» Problem
Say nothing but the number of lines below in which the string "agent" appears.
◆ ◆ ◆
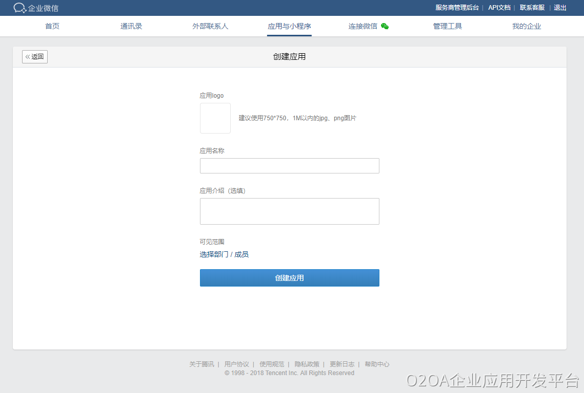The image size is (584, 393).
Task: Open the 管理工具 tab
Action: coord(448,26)
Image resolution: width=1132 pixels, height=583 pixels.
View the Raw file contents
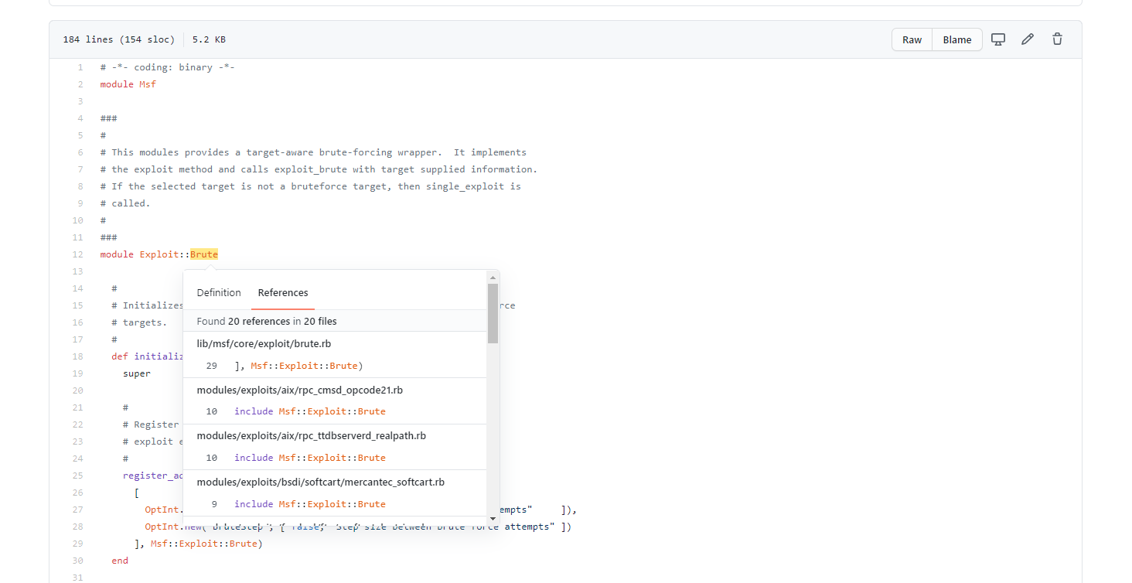pyautogui.click(x=912, y=39)
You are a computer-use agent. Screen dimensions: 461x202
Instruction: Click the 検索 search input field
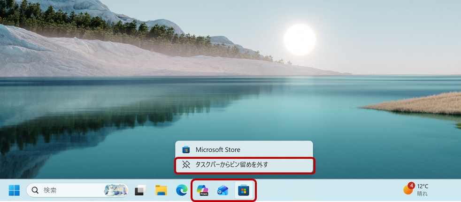[x=70, y=190]
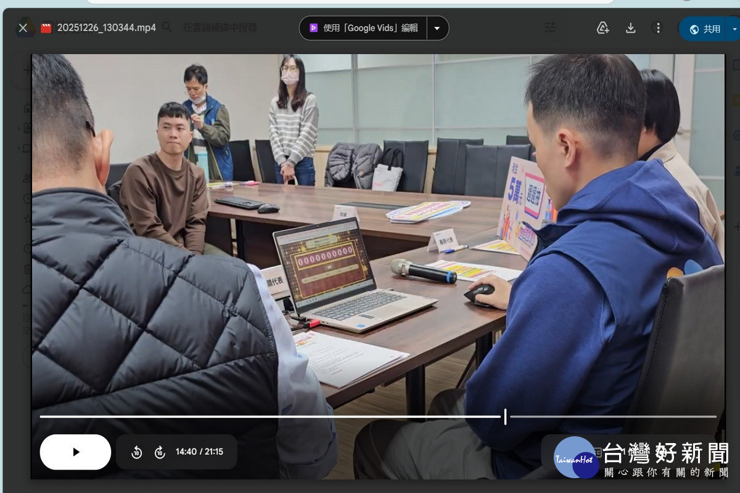This screenshot has width=740, height=493.
Task: Download the video file
Action: click(630, 28)
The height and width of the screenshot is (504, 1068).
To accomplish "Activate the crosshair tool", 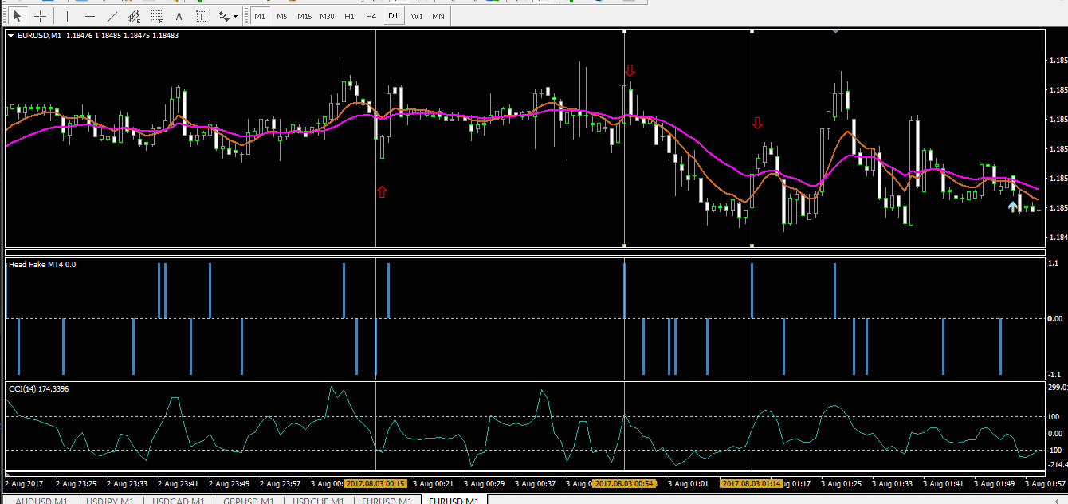I will 40,16.
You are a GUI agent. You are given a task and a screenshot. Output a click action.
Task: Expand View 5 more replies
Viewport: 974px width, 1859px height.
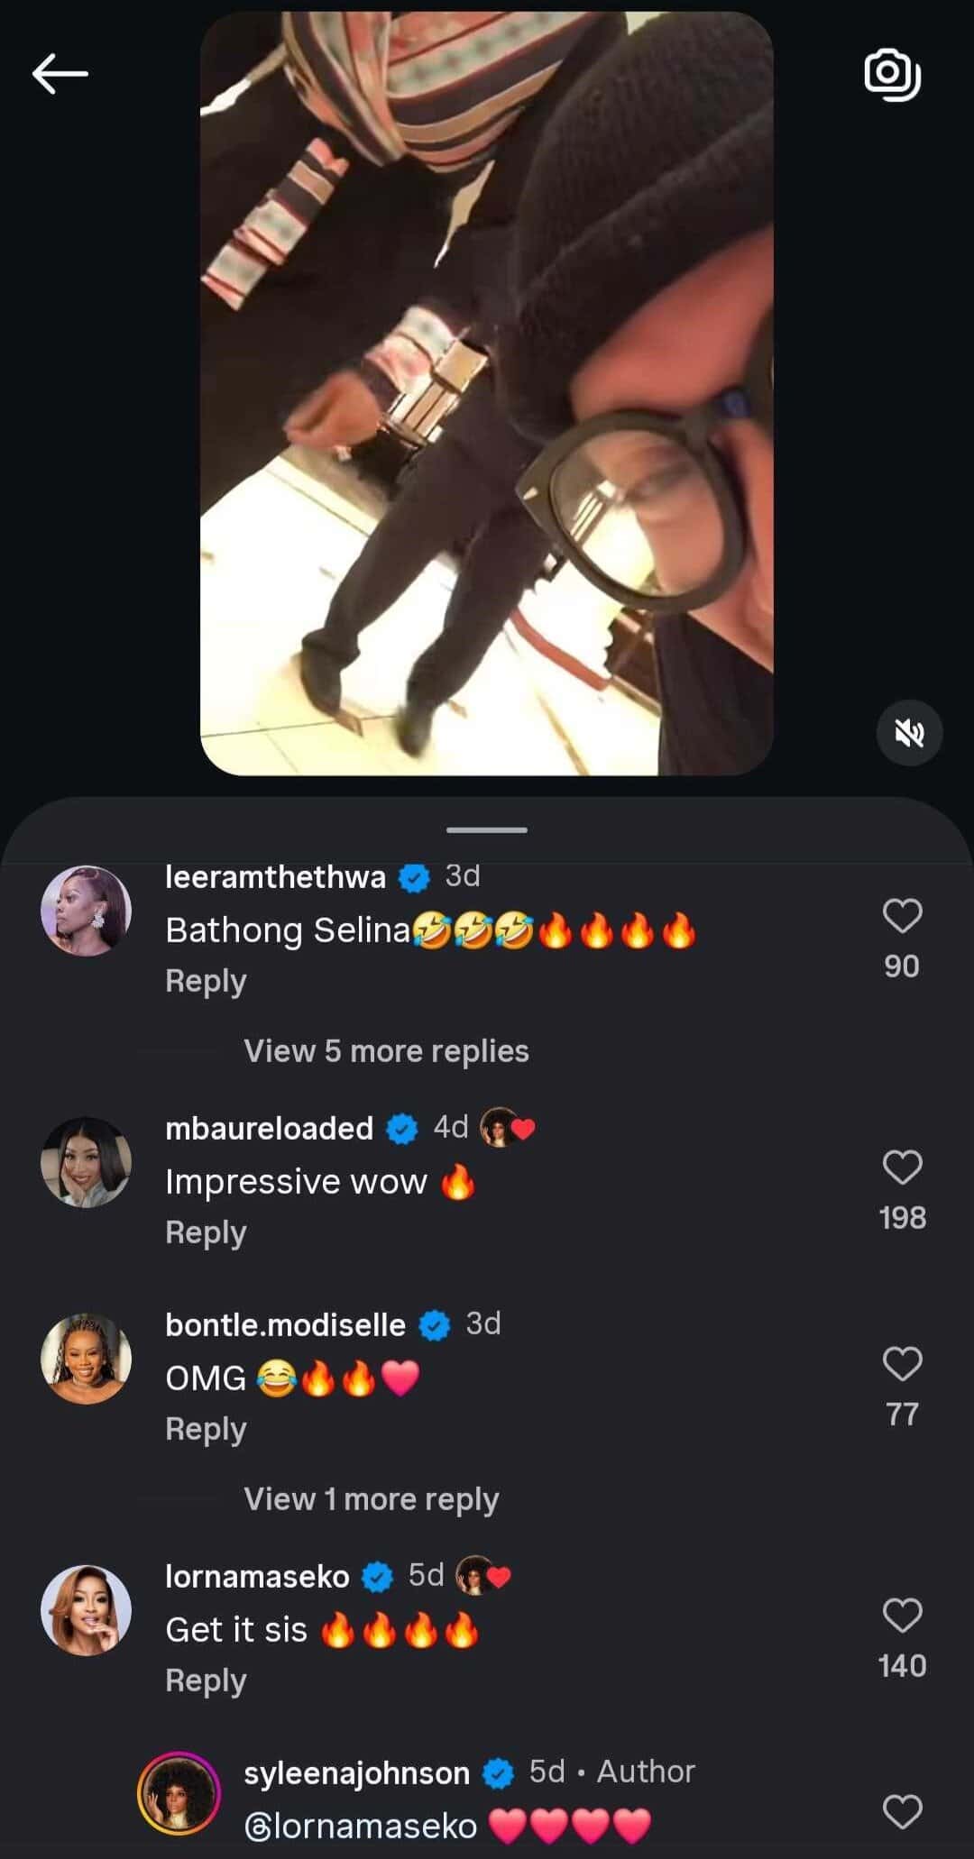point(386,1051)
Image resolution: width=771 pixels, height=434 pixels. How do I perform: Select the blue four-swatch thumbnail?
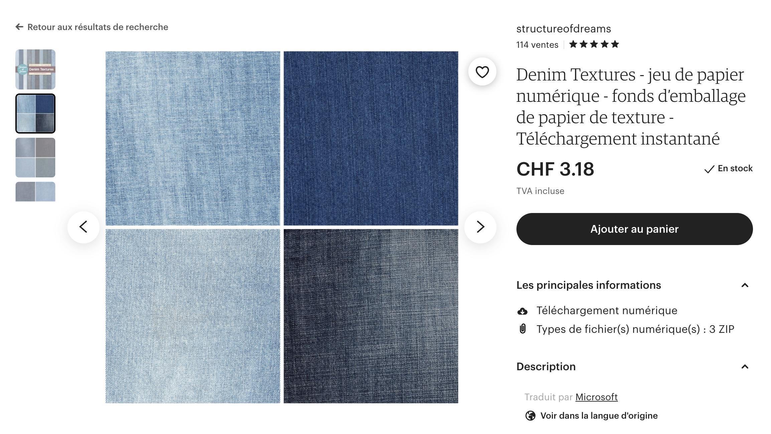coord(35,114)
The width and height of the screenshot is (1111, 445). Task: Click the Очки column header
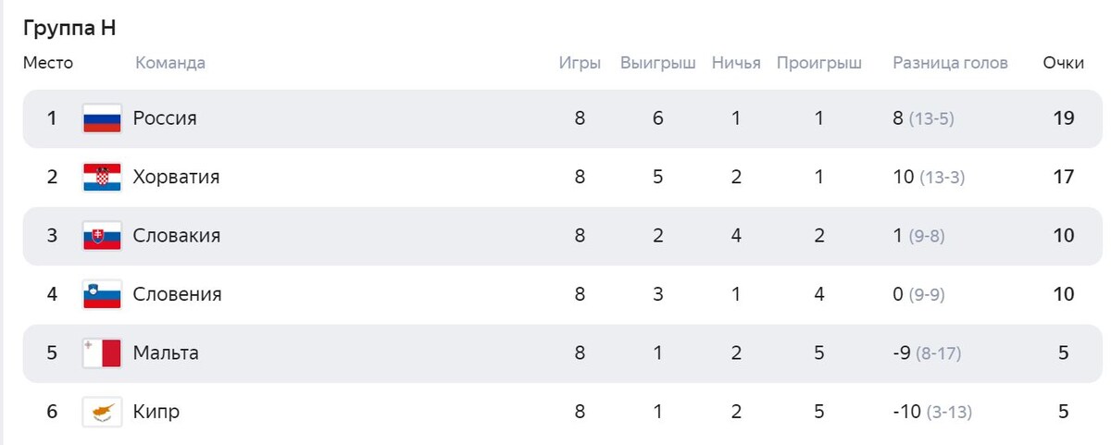(1063, 63)
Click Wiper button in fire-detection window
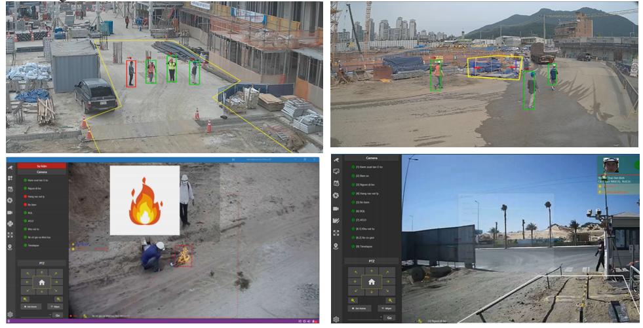The image size is (643, 328). point(54,306)
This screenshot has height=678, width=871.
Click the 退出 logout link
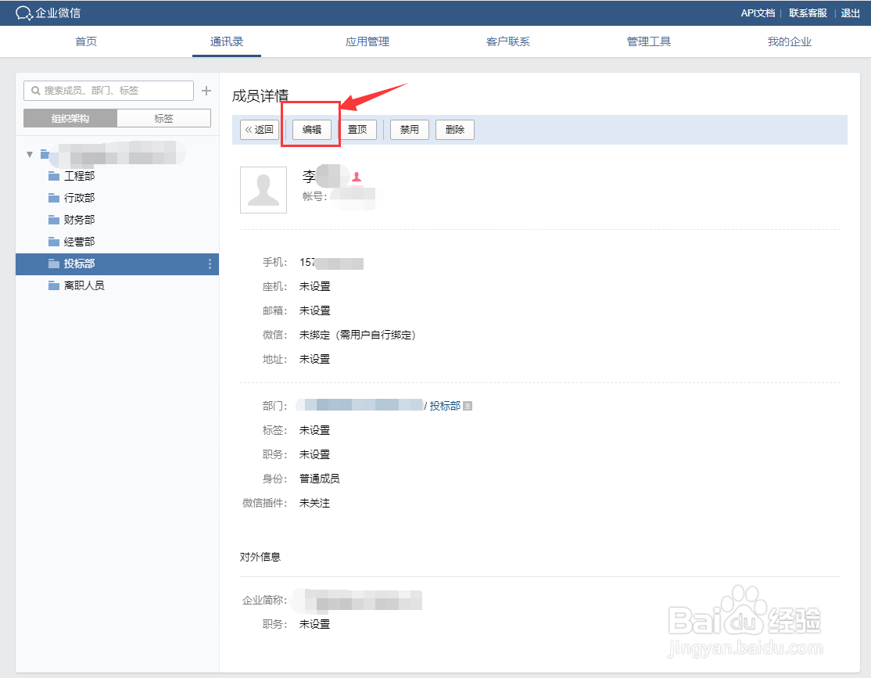(x=850, y=13)
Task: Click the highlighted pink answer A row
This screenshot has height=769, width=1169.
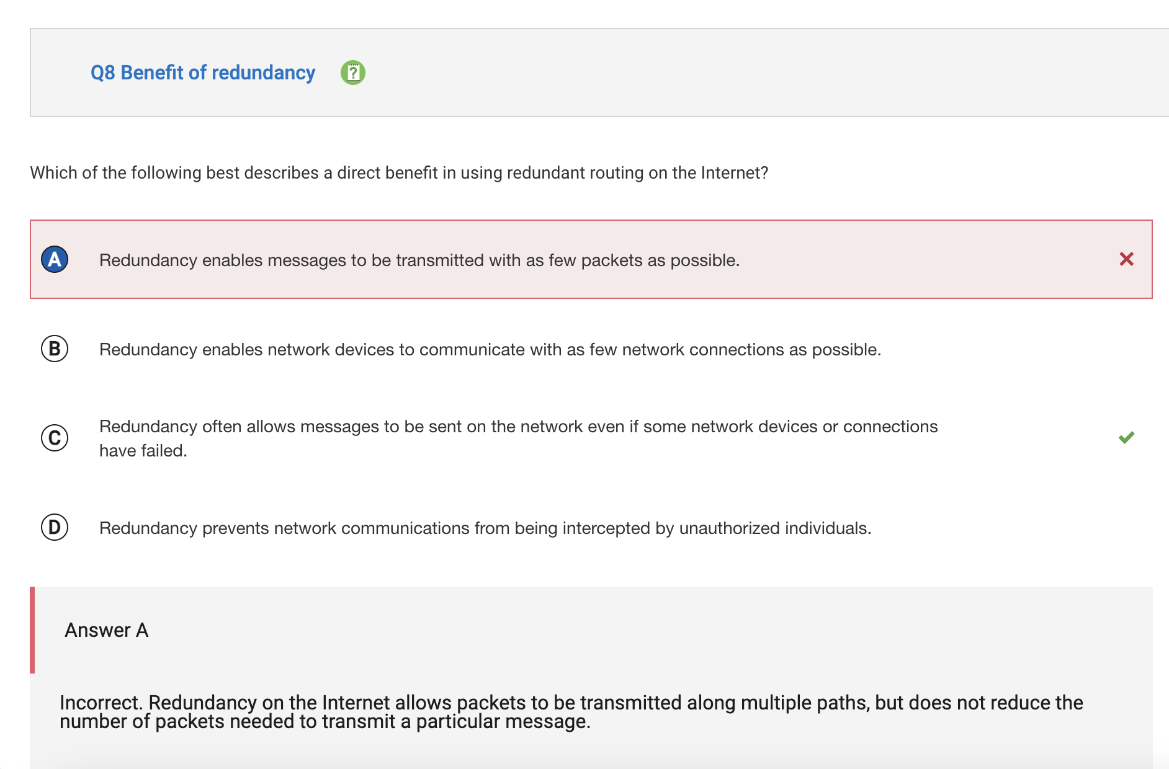Action: click(x=591, y=259)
◆ ◆ ◆
» Task result
2